Figure 2. CIB proteins promote flowering redundantly by activating FT mRNA expression.

(A–D) Flowering phenotype in long day. Three independent 35S::VP16-Myc-CIB1 (A–B) transgenic lines and the WT control were grown in long day for 23 days when the picture was taken. 35S::Myc-CIB1-EAR (C–D) plants and the WT control were grown in long day for 33 days when the picture was taken. The quantitative flowering times measured as days to flower and the number of rosette leaves at the day floral buds became visible, and the standard deviations (n≥20) are shown. (E–F) The cib15 double and the cib125 triple mutant showed a mild but statistically significant delay of flowering under a photoperiodic inductive condition.
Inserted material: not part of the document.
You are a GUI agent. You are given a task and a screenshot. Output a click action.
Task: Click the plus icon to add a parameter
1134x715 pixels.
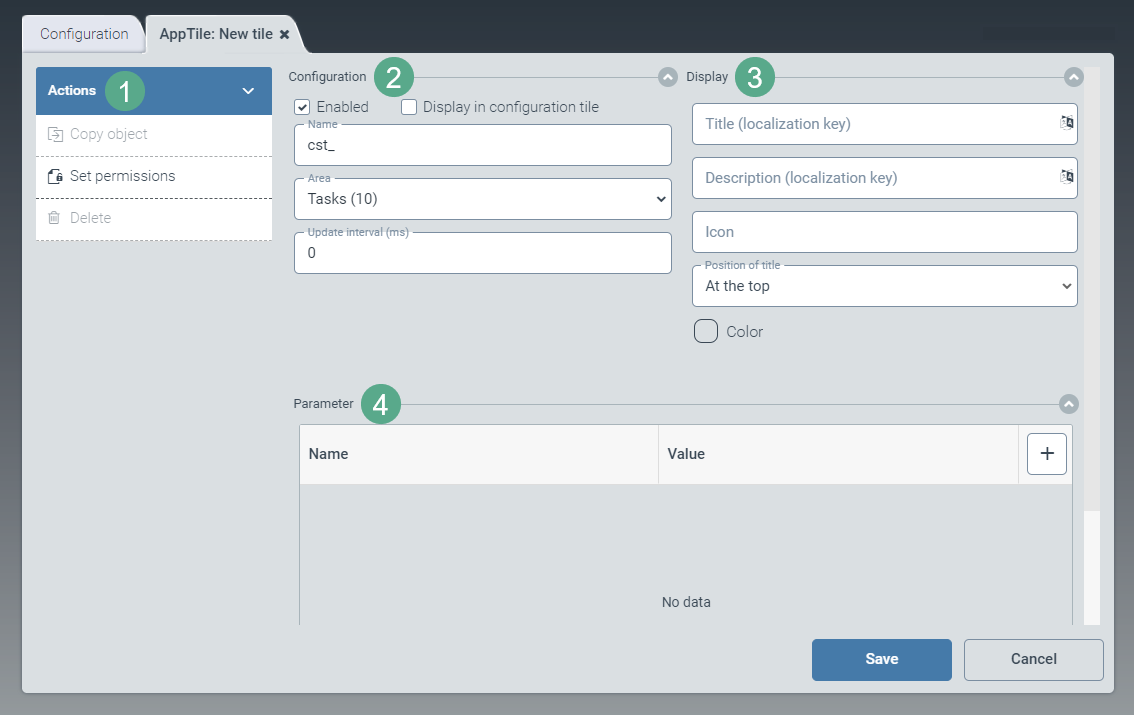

Plants were grown in short-day photoperiod (9 hL/15 hD) for 20 days, transferred to long-day photoperiod (16 hL/8 hD) for 4 days, and moved back to short-day to continue grow until flowering. Days from sawing to flowering and number of rosette leaves at the time of flowering are shown with the standard deviations (n>20). (G) A comparison of the FT mRNA expression in the cib1cib2cib5 triple mutant and the wild type. Plants were grown in short-day photoperiod (9 hL/15 hD) for 20 days and transferred to long-day photoperiod (16 hL/8 hD) for 4 days, samples were collected every 3 hr for 24 hr in the fourth day of long day at the time indicated for the qPCR analysis. (H–I) Quantitative PCR results showing mRNA expression of FT in the wild type (WT), transgenic lines expressing the 35S::Myc-CIB2, 35S::Myc-CIB4, 35S::Myc-CIB5 or 35S::Myc-CIB1-EAR, 35S::Myc-CIB4-EAR, 35S::Myc-CIB5-EAR transgene in the wild-type background grown in long-day (16 hL/8 hD) for 6 days then moved to continue white light for one day. Samples were collected every 3 hr for 24 hr in the continuous white light. Each experiment was performed at least three times with similar results.